* INSTRUCTIONS FOR THE TASK
Search term "arrow": copy each line of the records that contains it.

* SUPPLIED ENTRIES
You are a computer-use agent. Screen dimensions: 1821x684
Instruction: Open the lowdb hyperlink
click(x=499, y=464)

* * *

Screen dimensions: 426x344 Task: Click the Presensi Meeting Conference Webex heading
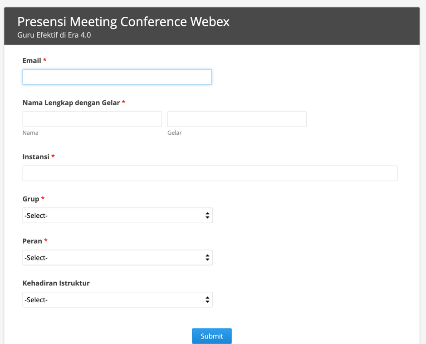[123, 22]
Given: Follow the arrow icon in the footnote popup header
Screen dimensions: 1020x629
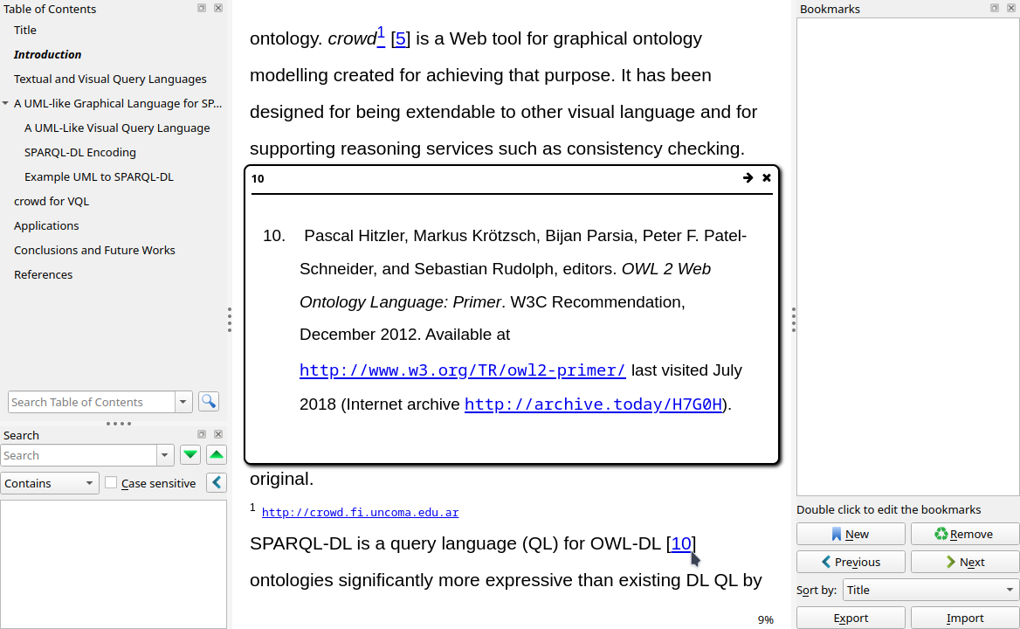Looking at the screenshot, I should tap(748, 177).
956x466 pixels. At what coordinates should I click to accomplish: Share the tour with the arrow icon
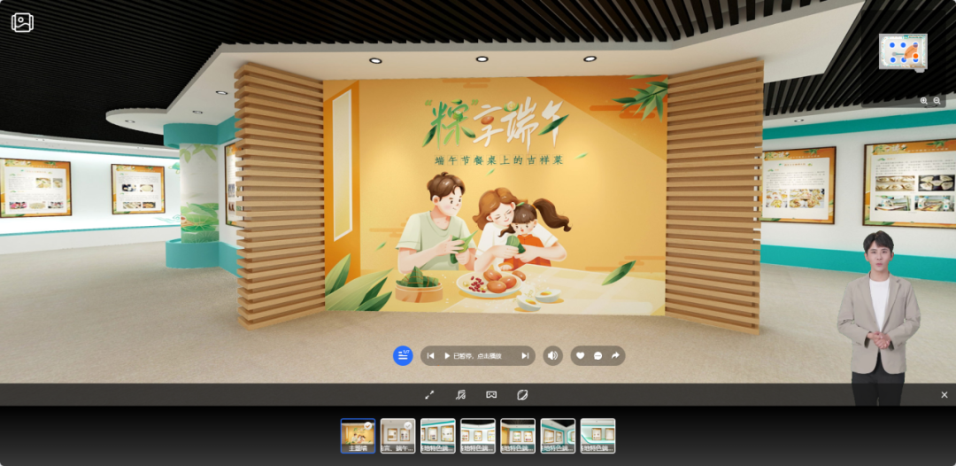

* SOLUTION
Given: Follow the arrow icon in the footnote popup header
956x466 pixels. At what coordinates should I click to accomplish: Share the tour with the arrow icon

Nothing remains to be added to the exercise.